For the most part, the pheasant I am referring to in this article is the common pheasant Phasianus colchicus, also known as the ring-necked pheasant. This is the bird that was introduced to America by the colonizers way back in the day. Little did they know that the birds would take over the whole state of South Dakota and part of North Dakota. Seriously, these things are like flies out there. You can’t help but kill one or two driving through.

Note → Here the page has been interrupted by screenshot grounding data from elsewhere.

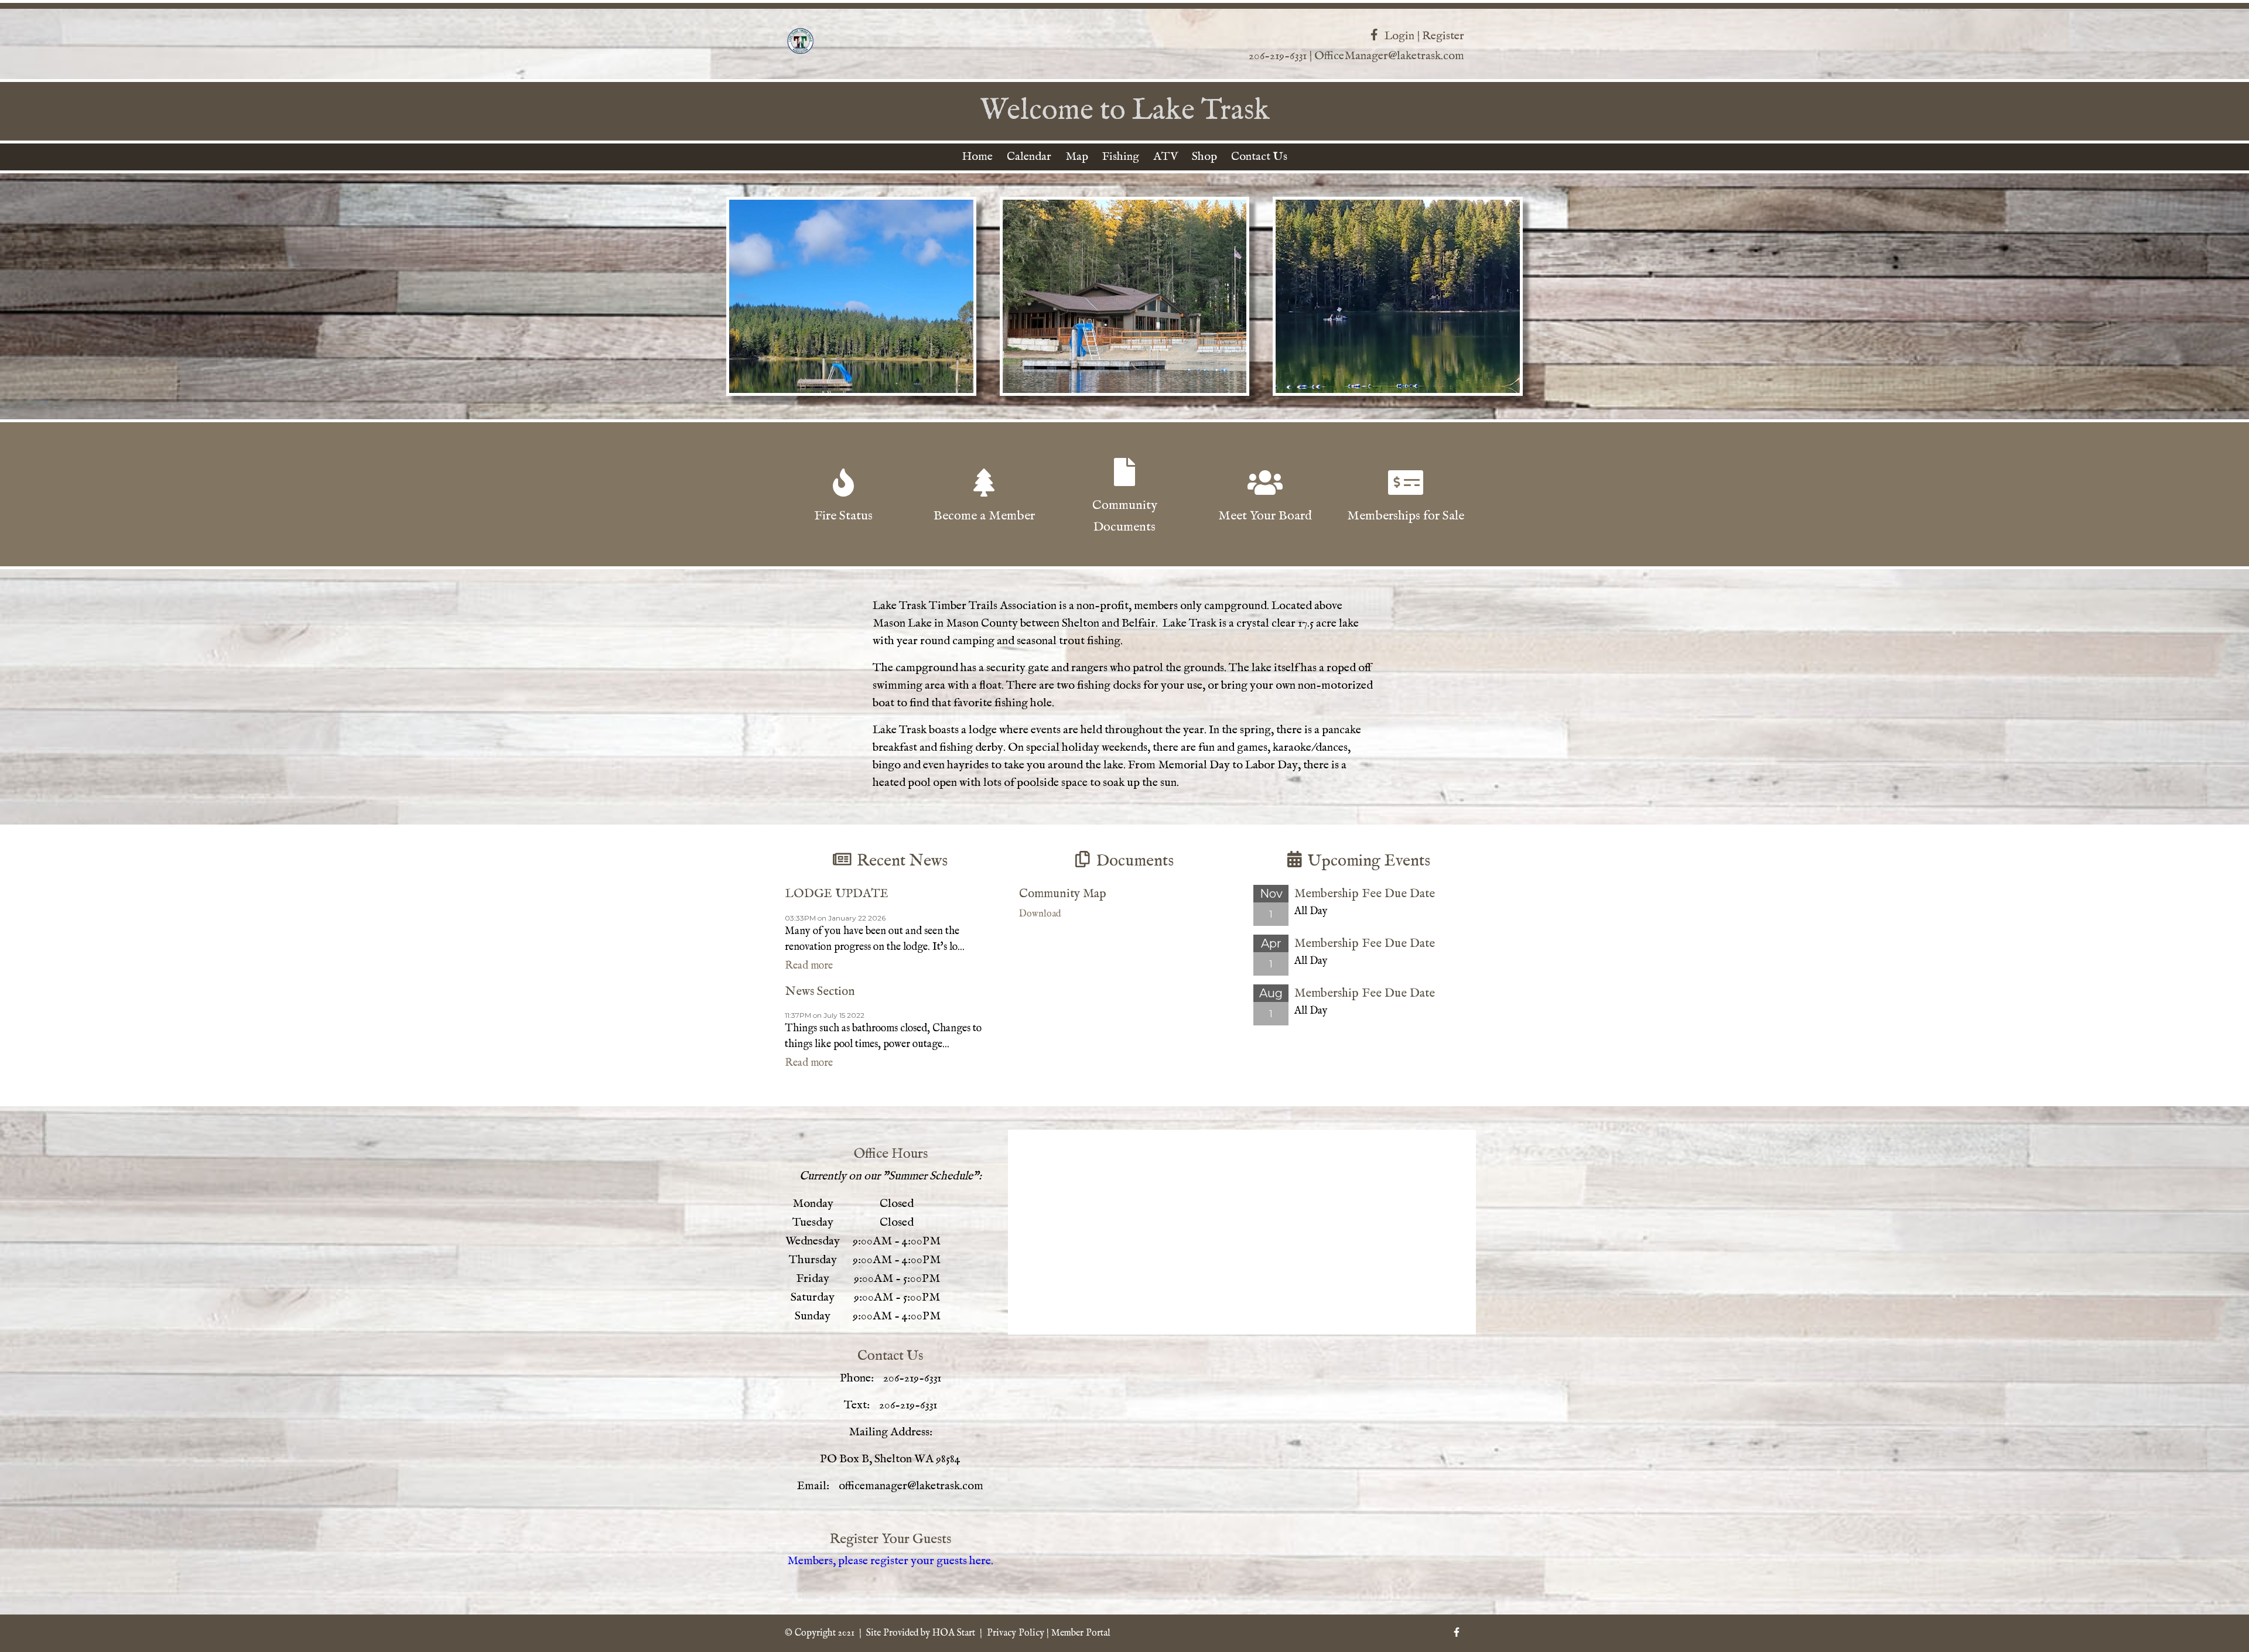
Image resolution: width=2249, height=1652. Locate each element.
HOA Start (953, 1633)
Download (1040, 914)
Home (977, 156)
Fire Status (843, 516)
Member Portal (1080, 1633)
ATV (1165, 156)
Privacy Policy (1015, 1633)
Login (1399, 36)
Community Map (1062, 894)
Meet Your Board (1265, 516)
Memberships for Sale (1405, 516)
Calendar (1029, 156)
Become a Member (984, 516)
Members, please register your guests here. (890, 1561)
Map (1076, 156)
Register (1443, 36)
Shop (1204, 156)
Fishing (1120, 156)
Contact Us (1259, 156)
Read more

I have never roasted a pheasant before. In fact, I don’t recall ever cooking one in any way. The only times I have had it, which is less than five times, it was in some mushroom cream and wine sauce that completely covered up the flavor. But what I do remember is the meat was so dry I practically choked on it. So, with that thought in mind, I decided to brine the pheasant before I roasted it. Please continue reading.


  • 1 pheasant
  • 8‒10 cups brine
  • Leek
  • Root vegetables
  • Bacon
  • Onion
  • 8‒10 cups warm water
  • ½ cup sea salt
  • ¼ cup cane sugar
  • 2 cloves garlic
  • 1 Tbsp crushed bay leaf
  • 1 Tbsp black peppercorn
  • 1 Tbsp coriander seed
  • 1 Tbsp mustard seed

Pheasant Recipe Brined in Sea Salt, Cane Sugar, Garlic, Bay Leaf, Peppercorns, and Roasted with Bacon and Vegetables

  1. Make a brine for the pheasant. Because pheasant has a tendency to dry out, I recommend that you brine your birds for eight hours before you roast them. Brine is a mixture of salt, sugar, water, and spice, and it makes meat tender and delicious. For a full description of how brine works and why, read the section Brining Meat. The recipe listed to the right for brine is a variation on an old English recipe. And you know the English love their pheasant.
  2. Brine the pheasant for eight hours. For best results, don’t brine the pheasant for less than eight hours or more than twelve. Too long in the brine and the pheasant will cease to taste of pheasant and will merely taste of brine. As long as you can fit it in the fridge, a stock pot will work the best for brining multiple birds. Otherwise, use a large cooler and substitute 8 cups of ice cubes for 6 cups of the water in the brine recipe. The ice should keep the birds cool.
  3. Dry the pheasant off and preheat the oven. Take the bird out of the brine and let it drain for a few minutes. There will be a lot of liquid coming out of the bird. So, if you try to dry it with paper towels right away, you will end up using a whole roll. Get the roasting pan ready while the birds drain. I roasted my bird over root vegetables. You may want to cook the veggies for 15 minutes before you roast the bird. My veggies were a little undercooked.
  4. Roast the pheasant at 500º F for 15 minutes. Heat the oven up for at least 15 minutes before you put the pheasant in, perhaps just long enough to give your veggies that head start they need. But can you roast vegetables in an oven that is preheating to 500º F? Yes, of course. Just don’t forget to set the timer for 15 minutes. So, once the oven is preheated, put your pheasant in for another 15 minutes. This will help the skin to get nice and crispy.
  5. Finish the pheasant at a 350º F to cook it all the way through. If you want a time reference for how long it will take your pheasant to cook, you’re in luck. Pheasants are fairly universal in size. Roast a large pheasant for 45 more minutes and a smaller one for 35 minutes. Of course, you will want to check the internal temp, which should be no more than 150º F when it’s done. Pheasant can be cooked to any temperature, just like duck. So, if your meat is a little pink, no biggie.

Tips & Tricks

  • The best way to cut up a pheasant for a dinner guest is to use a pair of poultry shears and remove the back bone by cutting along either side of it. Next, cut right down the middle, between the breasts. Serve your guest a half a pheasant and a sharp knife. Or you can split the halves into quarters by cutting around the leg and thigh.
  • An elevated roasting pan is better for roasting meat. It cooks everything more evenly as the heat can get all the way around the meat.
  • Farm-raised pheasant will most likely be sold in the freezer section next to the duck and geese.
  • After the pheasant is done, don’t forget to let it rest for 10 minutes before you cut and eat it.
  • If you combine the drippings with equal parts orange juice and port and reduce it until it coats a spoon, you will have a tasty simple sauce for the pheasant.